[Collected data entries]
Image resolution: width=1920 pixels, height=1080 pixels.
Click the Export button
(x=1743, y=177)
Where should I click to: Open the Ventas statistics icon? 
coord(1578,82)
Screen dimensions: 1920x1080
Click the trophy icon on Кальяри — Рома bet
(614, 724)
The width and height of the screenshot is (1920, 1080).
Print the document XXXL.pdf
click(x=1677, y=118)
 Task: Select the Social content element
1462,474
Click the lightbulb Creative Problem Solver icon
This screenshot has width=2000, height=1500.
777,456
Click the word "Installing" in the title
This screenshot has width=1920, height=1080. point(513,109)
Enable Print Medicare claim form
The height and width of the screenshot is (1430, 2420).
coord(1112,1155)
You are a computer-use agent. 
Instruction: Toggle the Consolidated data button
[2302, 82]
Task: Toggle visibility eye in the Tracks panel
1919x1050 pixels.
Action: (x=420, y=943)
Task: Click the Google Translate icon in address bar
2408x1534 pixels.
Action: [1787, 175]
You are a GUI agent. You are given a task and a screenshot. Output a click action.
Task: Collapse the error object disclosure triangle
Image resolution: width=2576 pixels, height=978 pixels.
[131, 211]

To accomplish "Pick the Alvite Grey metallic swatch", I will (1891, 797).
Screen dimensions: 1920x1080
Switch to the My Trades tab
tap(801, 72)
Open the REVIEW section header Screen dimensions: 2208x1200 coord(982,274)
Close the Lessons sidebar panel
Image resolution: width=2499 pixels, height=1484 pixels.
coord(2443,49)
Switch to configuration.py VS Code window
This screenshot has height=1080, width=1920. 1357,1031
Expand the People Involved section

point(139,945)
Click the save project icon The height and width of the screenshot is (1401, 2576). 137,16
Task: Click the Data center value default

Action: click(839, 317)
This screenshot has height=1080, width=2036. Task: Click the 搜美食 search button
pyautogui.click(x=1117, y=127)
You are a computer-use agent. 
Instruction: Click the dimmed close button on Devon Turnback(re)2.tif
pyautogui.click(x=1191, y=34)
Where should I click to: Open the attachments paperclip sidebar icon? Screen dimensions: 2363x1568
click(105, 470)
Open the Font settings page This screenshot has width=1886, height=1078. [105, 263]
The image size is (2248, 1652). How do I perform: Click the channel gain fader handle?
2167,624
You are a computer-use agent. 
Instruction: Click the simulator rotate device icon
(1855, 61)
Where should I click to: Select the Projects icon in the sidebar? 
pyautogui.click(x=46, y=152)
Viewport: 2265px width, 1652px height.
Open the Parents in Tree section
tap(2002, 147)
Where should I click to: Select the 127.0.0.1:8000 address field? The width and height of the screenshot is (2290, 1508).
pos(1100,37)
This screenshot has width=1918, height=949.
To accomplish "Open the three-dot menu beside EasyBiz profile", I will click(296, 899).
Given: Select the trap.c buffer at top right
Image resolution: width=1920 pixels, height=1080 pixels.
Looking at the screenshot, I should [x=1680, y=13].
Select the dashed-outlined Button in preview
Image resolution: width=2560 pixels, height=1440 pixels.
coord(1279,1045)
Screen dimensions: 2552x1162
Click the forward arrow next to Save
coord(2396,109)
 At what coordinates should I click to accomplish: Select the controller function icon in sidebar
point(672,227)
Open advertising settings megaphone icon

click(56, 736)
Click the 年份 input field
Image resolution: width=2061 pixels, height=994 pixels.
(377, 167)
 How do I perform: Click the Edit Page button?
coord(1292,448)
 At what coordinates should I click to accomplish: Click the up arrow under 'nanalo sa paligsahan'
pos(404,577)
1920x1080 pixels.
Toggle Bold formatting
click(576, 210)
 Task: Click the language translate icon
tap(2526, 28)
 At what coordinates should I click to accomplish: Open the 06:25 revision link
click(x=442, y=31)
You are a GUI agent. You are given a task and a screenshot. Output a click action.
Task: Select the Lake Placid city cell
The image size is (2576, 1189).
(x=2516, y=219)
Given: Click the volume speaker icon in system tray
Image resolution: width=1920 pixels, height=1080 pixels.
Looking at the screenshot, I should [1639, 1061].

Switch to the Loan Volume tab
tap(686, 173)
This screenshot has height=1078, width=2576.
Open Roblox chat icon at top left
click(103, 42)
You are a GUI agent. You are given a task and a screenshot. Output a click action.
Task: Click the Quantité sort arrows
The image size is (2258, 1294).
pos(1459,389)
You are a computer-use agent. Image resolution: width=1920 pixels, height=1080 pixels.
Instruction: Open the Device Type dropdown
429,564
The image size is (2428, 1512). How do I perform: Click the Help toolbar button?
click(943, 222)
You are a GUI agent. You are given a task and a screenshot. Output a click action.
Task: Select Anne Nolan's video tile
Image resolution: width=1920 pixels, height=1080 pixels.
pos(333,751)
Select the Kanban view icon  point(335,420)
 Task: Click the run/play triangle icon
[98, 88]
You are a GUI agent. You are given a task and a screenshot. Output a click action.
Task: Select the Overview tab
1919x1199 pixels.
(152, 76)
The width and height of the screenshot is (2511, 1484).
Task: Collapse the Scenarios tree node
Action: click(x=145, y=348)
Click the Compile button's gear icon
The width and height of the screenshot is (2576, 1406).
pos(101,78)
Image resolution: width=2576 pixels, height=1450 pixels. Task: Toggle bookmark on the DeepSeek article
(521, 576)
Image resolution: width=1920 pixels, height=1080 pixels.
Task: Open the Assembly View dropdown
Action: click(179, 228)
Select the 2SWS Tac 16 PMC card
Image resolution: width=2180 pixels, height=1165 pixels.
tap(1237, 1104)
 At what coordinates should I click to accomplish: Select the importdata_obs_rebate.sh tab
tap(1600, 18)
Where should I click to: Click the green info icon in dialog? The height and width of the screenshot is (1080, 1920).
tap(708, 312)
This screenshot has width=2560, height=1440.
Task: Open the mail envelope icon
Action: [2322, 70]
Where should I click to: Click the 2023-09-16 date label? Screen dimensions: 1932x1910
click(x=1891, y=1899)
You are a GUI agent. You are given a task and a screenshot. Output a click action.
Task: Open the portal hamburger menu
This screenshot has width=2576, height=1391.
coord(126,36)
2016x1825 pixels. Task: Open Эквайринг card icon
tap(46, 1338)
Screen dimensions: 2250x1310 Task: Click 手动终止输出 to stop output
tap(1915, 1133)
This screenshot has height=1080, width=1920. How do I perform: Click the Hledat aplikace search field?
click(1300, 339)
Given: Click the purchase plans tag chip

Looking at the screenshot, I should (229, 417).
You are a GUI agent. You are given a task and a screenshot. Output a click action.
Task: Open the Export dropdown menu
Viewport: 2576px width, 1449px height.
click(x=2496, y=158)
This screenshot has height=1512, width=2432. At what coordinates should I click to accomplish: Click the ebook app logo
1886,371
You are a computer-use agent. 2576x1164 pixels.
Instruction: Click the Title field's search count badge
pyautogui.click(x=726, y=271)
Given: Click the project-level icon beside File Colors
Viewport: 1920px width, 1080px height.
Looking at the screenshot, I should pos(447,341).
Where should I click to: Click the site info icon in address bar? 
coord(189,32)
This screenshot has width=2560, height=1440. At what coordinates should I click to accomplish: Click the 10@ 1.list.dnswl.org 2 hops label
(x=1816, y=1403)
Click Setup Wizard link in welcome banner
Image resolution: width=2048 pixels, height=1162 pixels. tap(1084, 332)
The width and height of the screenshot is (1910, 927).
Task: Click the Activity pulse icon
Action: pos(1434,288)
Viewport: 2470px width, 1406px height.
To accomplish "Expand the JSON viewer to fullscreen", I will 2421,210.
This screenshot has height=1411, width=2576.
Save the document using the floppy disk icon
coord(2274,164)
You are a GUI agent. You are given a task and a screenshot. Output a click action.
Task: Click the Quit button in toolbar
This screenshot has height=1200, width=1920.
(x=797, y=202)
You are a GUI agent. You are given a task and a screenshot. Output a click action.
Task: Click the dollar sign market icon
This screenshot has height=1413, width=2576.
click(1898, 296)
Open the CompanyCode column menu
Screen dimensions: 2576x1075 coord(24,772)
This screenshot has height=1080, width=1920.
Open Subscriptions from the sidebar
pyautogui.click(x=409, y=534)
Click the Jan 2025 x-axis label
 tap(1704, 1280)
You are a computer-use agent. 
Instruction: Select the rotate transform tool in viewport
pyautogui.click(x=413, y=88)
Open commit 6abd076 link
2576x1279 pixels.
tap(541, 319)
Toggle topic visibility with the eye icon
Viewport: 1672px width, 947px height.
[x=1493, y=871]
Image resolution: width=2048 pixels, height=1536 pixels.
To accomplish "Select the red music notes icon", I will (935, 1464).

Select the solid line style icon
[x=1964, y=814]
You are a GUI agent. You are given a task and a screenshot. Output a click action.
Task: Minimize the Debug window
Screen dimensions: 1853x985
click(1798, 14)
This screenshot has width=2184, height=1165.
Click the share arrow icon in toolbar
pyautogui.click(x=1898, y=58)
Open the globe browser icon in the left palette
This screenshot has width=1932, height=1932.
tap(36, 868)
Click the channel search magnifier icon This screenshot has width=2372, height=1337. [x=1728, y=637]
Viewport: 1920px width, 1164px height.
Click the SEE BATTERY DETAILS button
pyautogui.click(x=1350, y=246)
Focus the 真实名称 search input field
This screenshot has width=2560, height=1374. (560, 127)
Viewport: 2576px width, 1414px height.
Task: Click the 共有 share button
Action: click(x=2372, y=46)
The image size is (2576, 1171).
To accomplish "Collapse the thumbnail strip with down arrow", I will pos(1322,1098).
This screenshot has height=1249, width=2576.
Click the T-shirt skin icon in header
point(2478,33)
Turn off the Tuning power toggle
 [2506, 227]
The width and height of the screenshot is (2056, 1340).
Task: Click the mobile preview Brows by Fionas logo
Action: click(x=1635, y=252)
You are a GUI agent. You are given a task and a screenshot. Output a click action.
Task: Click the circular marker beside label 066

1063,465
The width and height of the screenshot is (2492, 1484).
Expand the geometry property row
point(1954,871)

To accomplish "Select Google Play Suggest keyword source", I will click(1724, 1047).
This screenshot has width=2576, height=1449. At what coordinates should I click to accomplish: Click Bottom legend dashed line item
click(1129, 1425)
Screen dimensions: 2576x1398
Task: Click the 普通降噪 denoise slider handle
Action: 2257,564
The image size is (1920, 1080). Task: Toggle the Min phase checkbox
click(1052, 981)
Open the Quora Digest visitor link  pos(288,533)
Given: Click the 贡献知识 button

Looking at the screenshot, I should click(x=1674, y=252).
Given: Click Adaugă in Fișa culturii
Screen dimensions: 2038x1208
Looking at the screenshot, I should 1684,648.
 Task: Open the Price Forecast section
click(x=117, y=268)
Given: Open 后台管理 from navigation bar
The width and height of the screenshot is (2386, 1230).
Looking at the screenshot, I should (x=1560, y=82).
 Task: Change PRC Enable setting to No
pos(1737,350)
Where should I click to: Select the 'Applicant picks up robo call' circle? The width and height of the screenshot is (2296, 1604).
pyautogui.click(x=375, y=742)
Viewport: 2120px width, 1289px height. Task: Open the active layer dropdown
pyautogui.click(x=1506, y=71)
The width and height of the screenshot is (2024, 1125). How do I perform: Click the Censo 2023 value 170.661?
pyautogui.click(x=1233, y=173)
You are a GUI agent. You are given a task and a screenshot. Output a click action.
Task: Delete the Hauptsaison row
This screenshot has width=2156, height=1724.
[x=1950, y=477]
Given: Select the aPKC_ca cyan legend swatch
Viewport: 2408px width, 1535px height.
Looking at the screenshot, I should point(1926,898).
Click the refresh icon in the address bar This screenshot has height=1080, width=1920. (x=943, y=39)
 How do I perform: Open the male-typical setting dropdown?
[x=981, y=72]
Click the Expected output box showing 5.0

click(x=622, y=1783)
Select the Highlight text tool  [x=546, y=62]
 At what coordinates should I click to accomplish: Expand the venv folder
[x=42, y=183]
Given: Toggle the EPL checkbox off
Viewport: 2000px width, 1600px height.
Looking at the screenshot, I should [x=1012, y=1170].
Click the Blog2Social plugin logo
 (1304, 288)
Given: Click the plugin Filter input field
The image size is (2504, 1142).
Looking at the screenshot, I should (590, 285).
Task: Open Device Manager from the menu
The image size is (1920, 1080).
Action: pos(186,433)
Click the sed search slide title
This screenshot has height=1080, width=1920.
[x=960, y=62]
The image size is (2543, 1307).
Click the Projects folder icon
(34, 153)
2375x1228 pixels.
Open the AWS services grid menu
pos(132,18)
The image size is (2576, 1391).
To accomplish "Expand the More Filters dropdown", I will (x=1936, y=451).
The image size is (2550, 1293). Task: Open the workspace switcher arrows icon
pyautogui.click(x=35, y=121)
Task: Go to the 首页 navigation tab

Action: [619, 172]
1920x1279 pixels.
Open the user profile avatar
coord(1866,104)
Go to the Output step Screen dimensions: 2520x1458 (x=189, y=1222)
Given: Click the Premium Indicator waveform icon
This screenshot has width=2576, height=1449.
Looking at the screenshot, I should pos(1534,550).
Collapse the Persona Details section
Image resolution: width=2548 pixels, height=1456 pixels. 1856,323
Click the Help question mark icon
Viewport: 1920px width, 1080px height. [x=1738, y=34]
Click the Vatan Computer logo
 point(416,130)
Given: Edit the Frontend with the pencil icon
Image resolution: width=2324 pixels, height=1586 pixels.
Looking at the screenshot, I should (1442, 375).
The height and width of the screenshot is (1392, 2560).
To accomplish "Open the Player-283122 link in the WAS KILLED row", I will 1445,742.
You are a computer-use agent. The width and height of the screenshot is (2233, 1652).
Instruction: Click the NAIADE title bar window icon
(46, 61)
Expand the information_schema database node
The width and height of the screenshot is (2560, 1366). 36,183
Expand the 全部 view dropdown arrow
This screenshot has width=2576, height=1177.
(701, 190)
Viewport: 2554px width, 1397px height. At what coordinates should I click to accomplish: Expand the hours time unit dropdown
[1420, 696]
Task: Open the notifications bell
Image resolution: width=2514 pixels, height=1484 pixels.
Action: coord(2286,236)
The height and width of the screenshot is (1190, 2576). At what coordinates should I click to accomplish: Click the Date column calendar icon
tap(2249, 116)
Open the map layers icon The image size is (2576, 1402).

* _To do_: Set down exactly the lines that begin the records and continue through the line bearing "The width and height of the screenshot is (1920, 1080)."; include both ends.

* _Response to the exercise_:
Image resolution: width=1920 pixels, height=1080 pixels.
Click the Export button
(x=1743, y=177)
Where should I click to: Open the Ventas statistics icon? 
coord(1578,82)
Screen dimensions: 1920x1080
Click the trophy icon on Кальяри — Рома bet
(614, 724)
The width and height of the screenshot is (1920, 1080).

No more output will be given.